Stored records:
· · · · · · ·
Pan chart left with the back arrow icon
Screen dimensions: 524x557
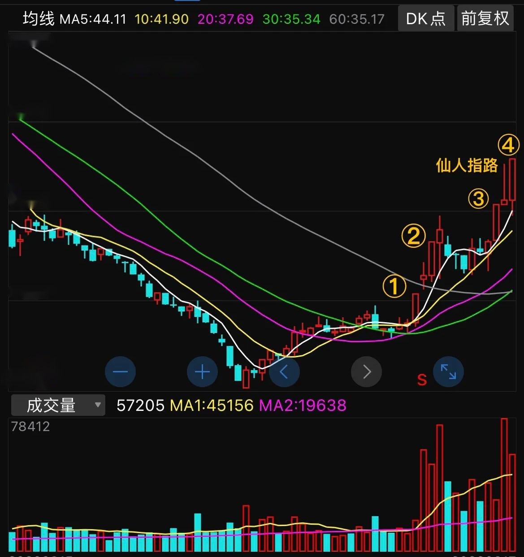click(284, 371)
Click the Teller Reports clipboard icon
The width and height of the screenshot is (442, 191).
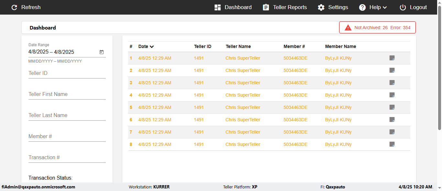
· · · · · · ·
Reproduce the listing above word for word, from the first line to the last, and leave out the pictures.

Pan chart left with the back arrow icon
Screen dimensions: 524x557
click(284, 371)
Click the Teller Reports clipboard icon
The width and height of the screenshot is (442, 191).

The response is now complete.